* **Supplied text**

Maggie Baumann, M.A.: Most of us are familiar with the term "eating disorder." We are exposed to eating disorders, such as anorexia and bulimia, every day in the magazines we read, TV shows we watch, and sometimes from personal relationships we experience.
What many of us may not be familiar with is the term "disordered eating." According to the National Eating Disorder Association (NEDA), disordered eating is a catchall phrase that describes a person who exhibits negative attitudes about body size, weight, and food that lead to obsessively rigid eating and exercise routines. The attitudes and behaviors are so practiced, the person's health and well-being can be significantly compromised.
Check These Warning Signs to See if You Are a Disordered Eater
• Do you obsessively count calories and fat grams?
• Do you skip meals regularly?
• Do you repeatedly weigh yourself and fixate on the number on the scale?
• Do you adhere to extreme dieting at times?
• Do you experience out-of-control feelings when you eat?

* **Tasks to complete**
1. According to the disordered eating passage, which organization supplies its definition of disordered eating?
2. Copy the disordered eating passage word for word between "What many of" and "and fat grams?", inclusive.
3. Write what comes next in the disordered eating passage, picking up after its final line.
The data comes from a separate source and is unrelated to the disordered eating passage.

* **Data segment**
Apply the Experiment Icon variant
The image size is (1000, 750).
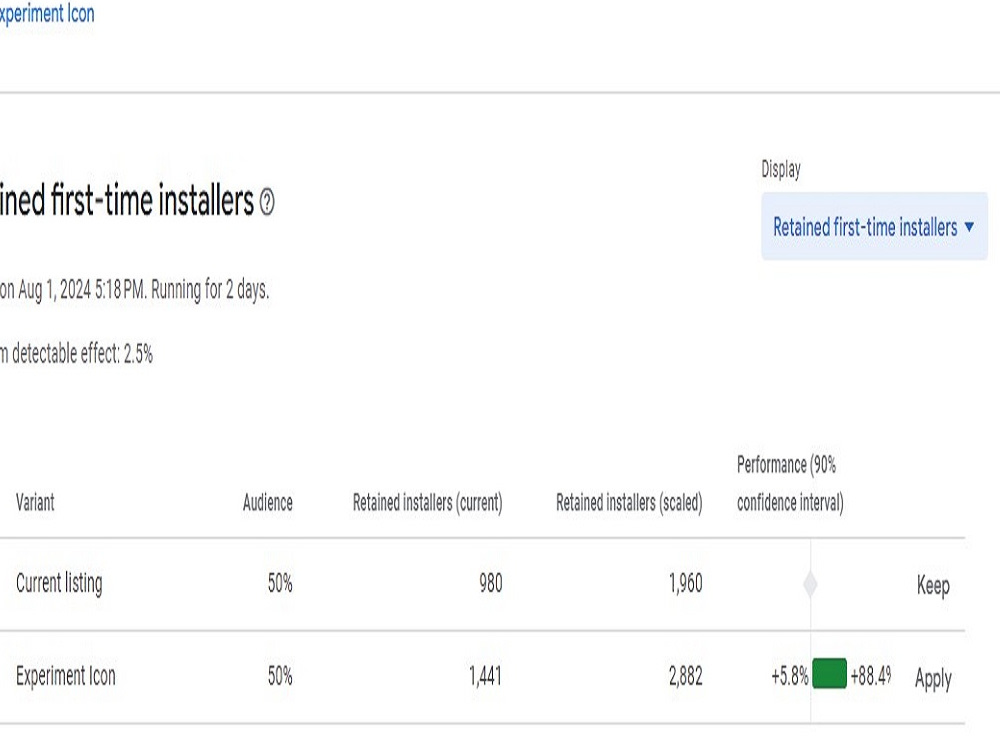[933, 678]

* **Exercise answers**
1. The National Eating Disorder Association (NEDA).

2.
What many of us may not be familiar with is the term "disordered eating." According to the National Eating Disorder Association (NEDA), disordered eating is a catchall phrase that describes a person who exhibits negative attitudes about body size, weight, and food that lead to obsessively rigid eating and exercise routines. The attitudes and behaviors are so practiced, the person's health and well-being can be significantly compromised.
Check These Warning Signs to See if You Are a Disordered Eater
• Do you obsessively count calories and fat grams?

3.
• Do you fear weight gain?
• Do you eat the same foods?
• Do you banish certain food groups?
• Do you secretively binge eat?
• Do you abuse laxatives or diuretics?
• Do you exercise not out of enjoyment, but out of necessity to lose or control weight?
• Do you feel guilty or ashamed after you eat?
If you answered yes to any of the warning signs listed above, you may be dealing with disordered eating. And if you answered yes, know that you are not alone.
According to a 2008 survey conducted by Self Magazine, in partnership with the University of North Carolina at Chapel Hill, nearly two-thirds (65%) of young American women report disordered eating behaviors, and 10% report diagnosed symptoms of eating disorders such as anorexia, bulimia, or binge eating disorder. These findings came from an online poll of more than 4,000 women between the ages of 25 and 45.
Risk Factors to Developing Disordered Eating
• Dieting lifestyle
• Low self-esteem
• Fear of fat
• Weight concerns
• Body dissatisfaction
• Coming from a family where a parent was critical of your body
• Being heavier than average
Disordered eaters are often using food to compensate for managing emotions, from happiness and boredom to sadness and anxiety. The psychological and physical distress can take a toll by decreasing the quality of life of a disordered eater.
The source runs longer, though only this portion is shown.